Ten years ago, the medical
center was terra incognita
for the broadcast media
-- and vice versa.
BY M.A. MALONE, BROADCAST MEDIA MANAGER,
STANFORD UNIVERSITY MEDICAL CENTER
MEDICAL BROADCASTS ARE NOTHING NEW.
Two years ago, archeologists working in the Provencal region of
southern France, discovered a troglodyte cave that led to a rotunda-like
chamber deep within the earth. The scientists were stunned when
they realized that the wondrous remnants of early wall-art were
not intended to be viewed individually, but in rapid succession.
For the full experience, the viewer would race at top speed around
the perimeter of the rotunda. This would visually link the consecutive
drawings to create the effect of motion (à la Muybridge).
As the tableau came alive, one could make out a prehistoric figure
demonstrating what appears to be a treatment for carpal tunnel syndrome
-- an ailment presumed to be common to the hunter-gatherer.
OK, I CONFESS, THE ABOVE TALE IS FICTIONAL.
I point this out at the insistence of my editor, who tells me she's
concerned many Stanford Medicine readers might take it seriously.
So, I repeat, the story is not true -- but I leave it in to make
a point of how far we've come from those TV-free days.
Now, at the end of the 20th century,
medical and science broadcasts are ubiquitous. They fit as comfortably
into the daily newscasts as feet into favorite sneakers, and as
the public's appetite for health-related topics continues to increase,
the media responds by serving bigger, more plentiful portions.

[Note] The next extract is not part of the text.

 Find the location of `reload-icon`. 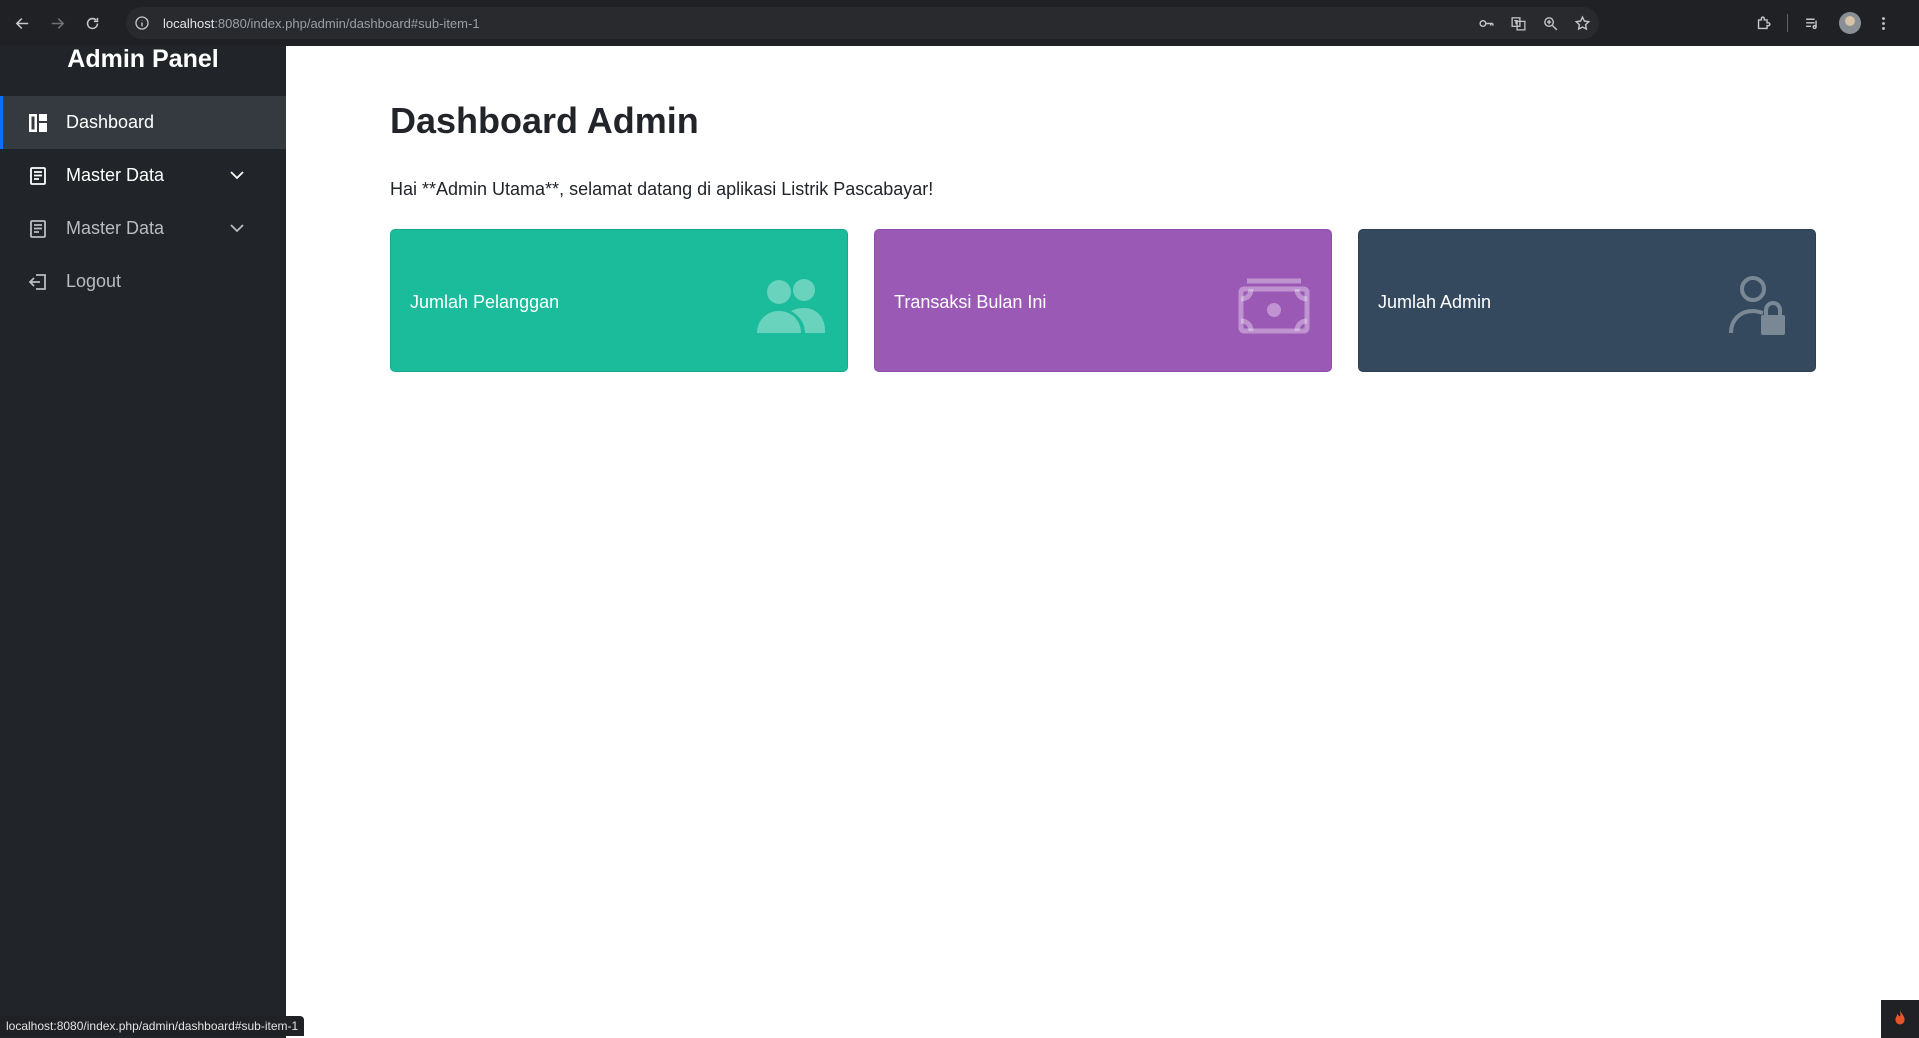

reload-icon is located at coordinates (92, 23).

Ten years ago, when this trend was
just beginning to gather steam, I was hired by the News Bureau to
work exclusively with the broadcast media. This allowed the overloaded
writing staff to focus on the more established, respectable methods
of disseminating Stanford University Medical Center news -- articles,
magazines, newsletters and press releases.

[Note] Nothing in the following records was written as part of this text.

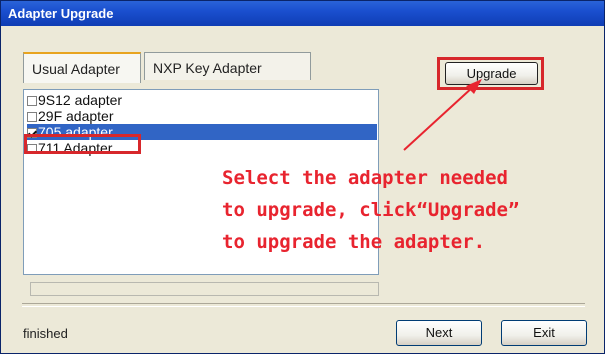  I want to click on tab-nxp-key-adapter: NXP Key Adapter, so click(228, 66).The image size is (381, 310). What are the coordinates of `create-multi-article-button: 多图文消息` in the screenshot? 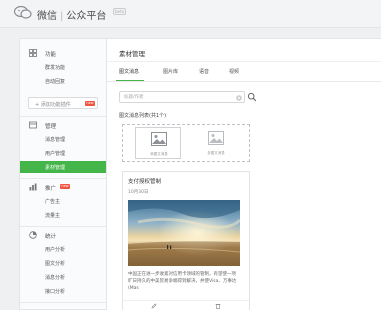 It's located at (216, 143).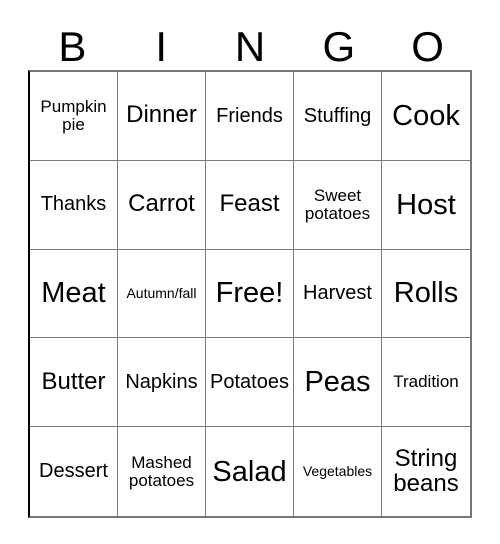 The image size is (500, 544). I want to click on bingo-cell-i5: Mashed potatoes, so click(162, 472).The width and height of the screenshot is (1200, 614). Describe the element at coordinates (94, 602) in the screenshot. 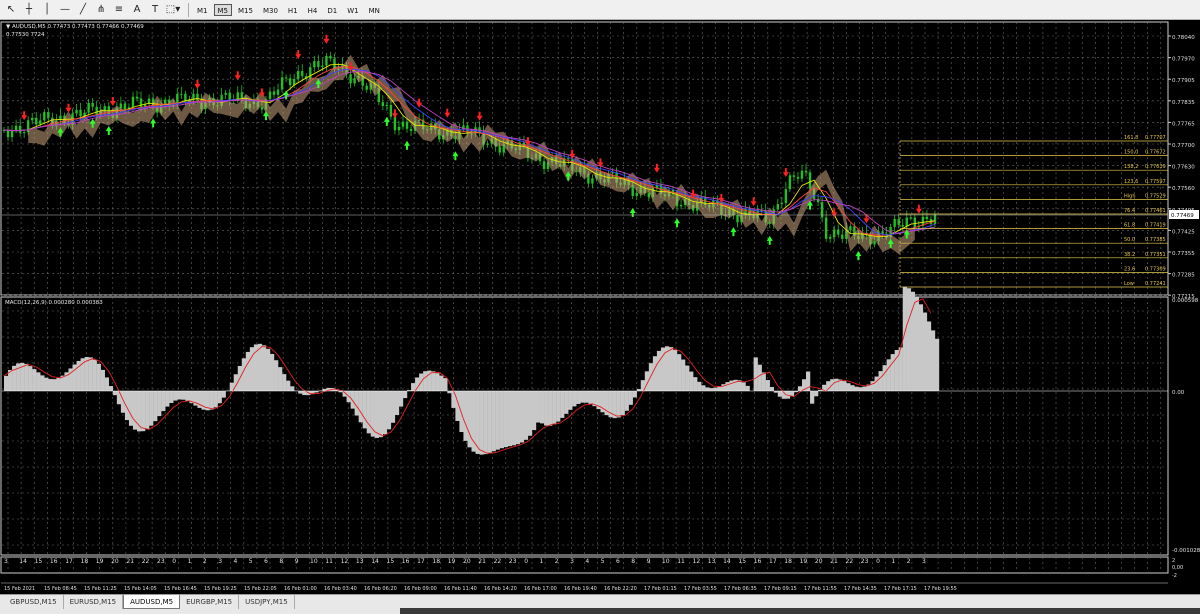

I see `tab-eurusd-m15: EURUSD,M15` at that location.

I fielded requests and queries from
the local stations, and I pitched ideas to the national and international
media who clamored to shoot "anything cutting edge at Stanford."
That wasn't difficult.
The tricky part was setting up the
"shoot." It sounded simple on paper, but the reality was that the
denizens of the Medical Center considered the broadcast media to
be a suspicious mass. Finding the right doctor -- appropriate, agreeable
and available -- and a telegenic location for an interview were
next to impossible. At that time, perhaps less than 10 percent of
the medical center staff understood the value and positive potential
of the broadcast media. Administrators who had the authority to
sanction cameras on their turf had hair-trigger nix-reflexes. There
were occasions when my requests to accompany a TV crew into certain
areas of the Med Center would induce such emphatic consternation,
that I'd wonder if I'd mistakenly asked for clearance to drive goats
through the OR.
Slowly, the atmosphere has relaxed.
Over the course of the last 10 years, legions from the Med Center
have merged with the media to produce an impressive body of well-received
news pieces, and our relationship with the broadcast media has settled
into a symbiosis. Many of those who viewed the media with suspicion
take a more benign stance nowa days.
Some even communicate routinely with network-level producers and
correspondents. The evidence speaks for itself: Four roving videographers
were allowed a month of 24-hour, non-stop access to document a dicey
slice of life and death in one of medicine's most litigious arenas.